[Exercise instructions]
Please copy the part of the causal concepts lesson that opens with "# Node positions" and closes with "Draw edges (arrows)", swapping "lightblue" for "lightgreen".
* START Passage to read *
Module 1.2: Core Concepts in Plain English
What You'll Learn
- The vocabulary of causal inference (DAG, node, edge, etc.)
- How to read a causal graph
- Special concepts for time series (lags, autocorrelation)
- Tigramite's notation system
Causal Graphs: The Family Tree of Variables
A causal graph is like a family tree, but for variables:
| Term | Meaning | Family Analogy |
|---|---|---|
| Node | A variable (circle) | A person |
| Edge | A causal link (arrow) | Parent-child relationship |
| Parent | Direct cause | Your mom or dad |
| Child | Direct effect | Your son or daughter |
| Ancestor | Any cause upstream | Grandparents, great-grandparents |
| Descendant | Any effect downstream | Grandchildren |
DAG: Directed Acyclic Graph
A DAG is a causal graph with two rules:
- Directed: Arrows point one way (cause → effect)
- Acyclic: No loops (you can't be your own grandparent!)
Valid DAG:
A → B → C
↓ ↓
D → E
Invalid (has a cycle):
A → B → C
↑ |
└───────┘ ← Not allowed!
Visualizing a DAG
import matplotlib.pyplot as plt
import matplotlib.patches as mpatches
fig, ax = plt.subplots(figsize=(10, 6))
# Node positions
nodes = {
'Temperature': (0.2, 0.7),
'Pressure': (0.5, 0.7),
'Humidity': (0.8, 0.7),
'Quality': (0.5, 0.3)
}
# Draw nodes
for name, (x, y) in nodes.items():
circle = plt.Circle((x, y), 0.08, color='lightblue', ec='steelblue', linewidth=2)
ax.add_patch(circle)
ax.text(x, y, name, ha='center', va='center', fontsize=10, fontweight='bold')
# Draw edges (arrows)
* END Passage to read *
* START Dataset extract *
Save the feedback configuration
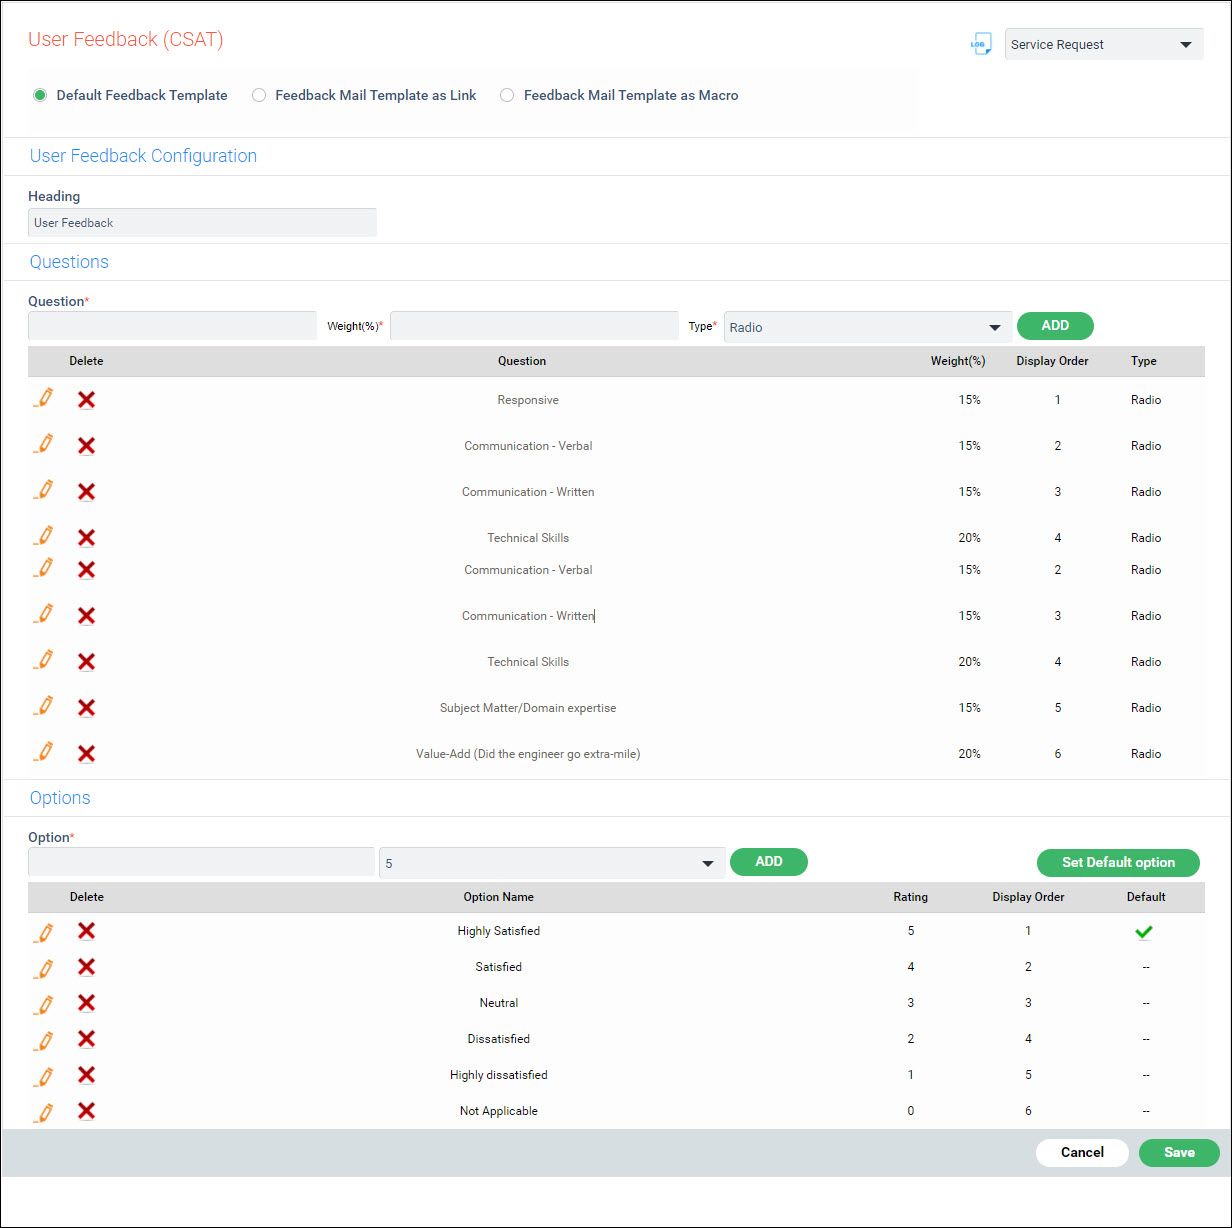 pyautogui.click(x=1178, y=1153)
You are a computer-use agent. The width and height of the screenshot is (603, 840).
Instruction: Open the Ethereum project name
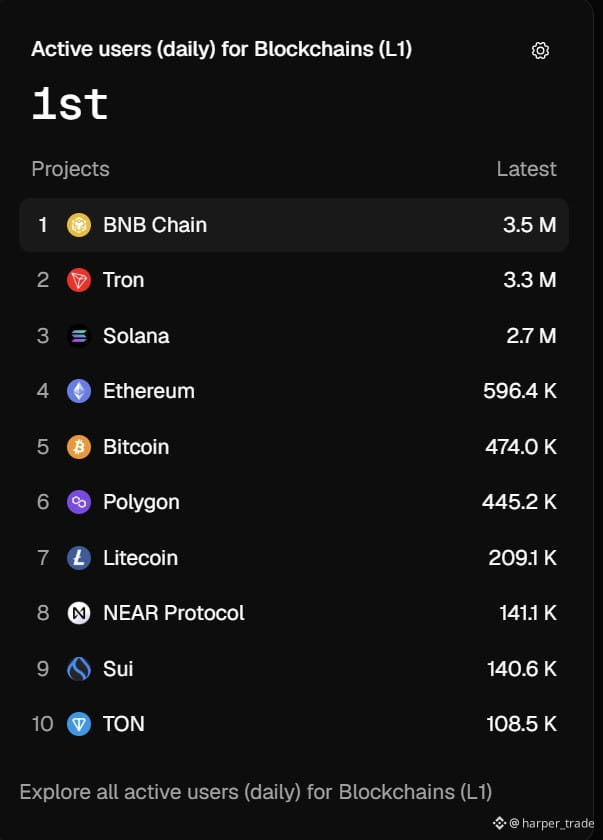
* END Dataset extract *
[Completed task]
# Node positions
nodes = {
'Temperature': (0.2, 0.7),
'Pressure': (0.5, 0.7),
'Humidity': (0.8, 0.7),
'Quality': (0.5, 0.3)
}
# Draw nodes
for name, (x, y) in nodes.items():
circle = plt.Circle((x, y), 0.08, color='lightgreen', ec='steelblue', linewidth=2)
ax.add_patch(circle)
ax.text(x, y, name, ha='center', va='center', fontsize=10, fontweight='bold')
# Draw edges (arrows)